In two separate studies published in Nature, British and American scientists say they have found the location of a molecule that helps stimulate the appetite. Researchers hope the findings may help design new treatments for obesity and anorexia.
In their studies, scientists from drug giant SmithKline Beecham and from the University of California showed how the SLC-1 molecule in the brain binds to melatonin-concentrating hormone or MCH, a vital compound in regulating food intake and energy.
Although doctors have known that MCH needs a receptor to attach itself in the brain, until now, they had not located it.
"We know that MCH, from the work of other scientists, is involved in feeding behavior and now that we have the receptor for it, we can take the first steps to develop drugs to treat obesity and related disorders," SmithKline Beecham research scientist Jon Chambers told Reuters.
New drugs could be designed to block the action of MCH at the SLC-1 receptor. Scientists hope to design a molecule that would interact with the receptor to prevent MCH's stimulatory effect.
"It's a whole new approach that we can take to try to treat obesity," said Shelagh Wilson, one of the co-authors of the British study.

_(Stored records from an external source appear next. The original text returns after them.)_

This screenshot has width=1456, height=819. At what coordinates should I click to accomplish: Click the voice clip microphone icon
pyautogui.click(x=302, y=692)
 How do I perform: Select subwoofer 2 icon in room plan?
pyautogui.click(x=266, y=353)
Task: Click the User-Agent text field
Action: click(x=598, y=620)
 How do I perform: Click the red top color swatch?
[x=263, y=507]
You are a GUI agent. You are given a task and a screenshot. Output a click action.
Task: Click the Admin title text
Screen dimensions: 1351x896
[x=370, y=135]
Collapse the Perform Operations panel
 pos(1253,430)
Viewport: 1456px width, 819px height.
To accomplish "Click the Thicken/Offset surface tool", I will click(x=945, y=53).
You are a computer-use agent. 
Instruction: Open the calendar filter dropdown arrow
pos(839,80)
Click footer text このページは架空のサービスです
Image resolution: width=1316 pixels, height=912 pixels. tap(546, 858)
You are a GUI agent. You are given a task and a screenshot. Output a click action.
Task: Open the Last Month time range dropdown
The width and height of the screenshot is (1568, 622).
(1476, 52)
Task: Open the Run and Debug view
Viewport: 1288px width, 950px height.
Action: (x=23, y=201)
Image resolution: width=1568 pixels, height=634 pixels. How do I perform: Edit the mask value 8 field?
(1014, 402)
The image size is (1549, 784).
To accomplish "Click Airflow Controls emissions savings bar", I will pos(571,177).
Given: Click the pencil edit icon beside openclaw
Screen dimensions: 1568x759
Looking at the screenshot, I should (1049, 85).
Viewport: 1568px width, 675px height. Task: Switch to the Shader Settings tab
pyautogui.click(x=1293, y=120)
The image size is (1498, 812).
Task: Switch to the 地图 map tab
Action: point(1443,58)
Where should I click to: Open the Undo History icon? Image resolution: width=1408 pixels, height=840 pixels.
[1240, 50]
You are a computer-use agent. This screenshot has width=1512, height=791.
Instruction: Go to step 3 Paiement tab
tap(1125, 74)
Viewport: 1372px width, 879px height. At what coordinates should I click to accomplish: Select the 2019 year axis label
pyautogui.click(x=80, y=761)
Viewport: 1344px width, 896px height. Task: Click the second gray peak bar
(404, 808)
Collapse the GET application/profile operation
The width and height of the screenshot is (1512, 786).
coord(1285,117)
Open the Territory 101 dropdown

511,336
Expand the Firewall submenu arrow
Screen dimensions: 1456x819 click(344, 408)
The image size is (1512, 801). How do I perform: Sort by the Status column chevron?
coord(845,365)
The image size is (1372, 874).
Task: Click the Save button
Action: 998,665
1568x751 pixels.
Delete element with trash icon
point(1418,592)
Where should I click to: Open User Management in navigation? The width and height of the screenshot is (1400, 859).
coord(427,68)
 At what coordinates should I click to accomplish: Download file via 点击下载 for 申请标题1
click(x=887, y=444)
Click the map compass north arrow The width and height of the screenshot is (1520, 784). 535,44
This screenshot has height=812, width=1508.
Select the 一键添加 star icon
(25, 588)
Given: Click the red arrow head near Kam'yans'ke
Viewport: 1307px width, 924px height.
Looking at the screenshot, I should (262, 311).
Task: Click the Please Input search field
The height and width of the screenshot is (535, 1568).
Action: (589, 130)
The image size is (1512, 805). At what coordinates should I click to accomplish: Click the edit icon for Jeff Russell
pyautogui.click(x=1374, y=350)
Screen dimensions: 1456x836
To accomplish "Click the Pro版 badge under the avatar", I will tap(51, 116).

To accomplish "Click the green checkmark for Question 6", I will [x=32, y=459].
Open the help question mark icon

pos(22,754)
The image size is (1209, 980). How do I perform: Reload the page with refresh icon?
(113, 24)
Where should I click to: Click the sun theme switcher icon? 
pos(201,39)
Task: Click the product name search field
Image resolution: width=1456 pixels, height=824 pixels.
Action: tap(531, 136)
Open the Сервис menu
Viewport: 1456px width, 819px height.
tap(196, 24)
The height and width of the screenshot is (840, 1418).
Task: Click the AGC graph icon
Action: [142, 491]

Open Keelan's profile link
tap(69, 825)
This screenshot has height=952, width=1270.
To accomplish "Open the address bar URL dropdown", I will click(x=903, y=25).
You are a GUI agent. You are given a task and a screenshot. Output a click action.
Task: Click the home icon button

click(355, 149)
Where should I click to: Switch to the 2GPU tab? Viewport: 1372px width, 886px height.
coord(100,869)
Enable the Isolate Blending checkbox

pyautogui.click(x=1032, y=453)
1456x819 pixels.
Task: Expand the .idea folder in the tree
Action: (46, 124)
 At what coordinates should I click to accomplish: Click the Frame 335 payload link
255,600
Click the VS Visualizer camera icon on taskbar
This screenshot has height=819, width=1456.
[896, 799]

Olivier Civelli and his colleagues from the University of California in Irvine reported similar results.
"Knowing how this receptor works will help us understand the complex ways in which the brain directs eating behavior and may result in new pharmaceuticals that can treat obesity and eating disorders such as anorexia nervosa," Civelli said in a statement.
Obesity is a chronic disease that increases sufferers' risk of getting other illnesses such as heart disease, high blood pressure, diabetes, cancer and digestive disorders.
Experts estimate that 60-80 million Americans are obese. Almost one-third of people living in Europe are overweight and more than one in 10 are obese.
People with a body mass index (BMI) of 30 or more are considered obese. BMI is measured using a person's weight and height.
The discovery of the SLC-1 receptor resulted from SmithKline Beecham's genomic research. The scientists cloned the protein and then screened it against potential targets.
However, the research is still in the very early stages, scientists say. And even if a drug is found, it will be at least a decade before it reaches the market.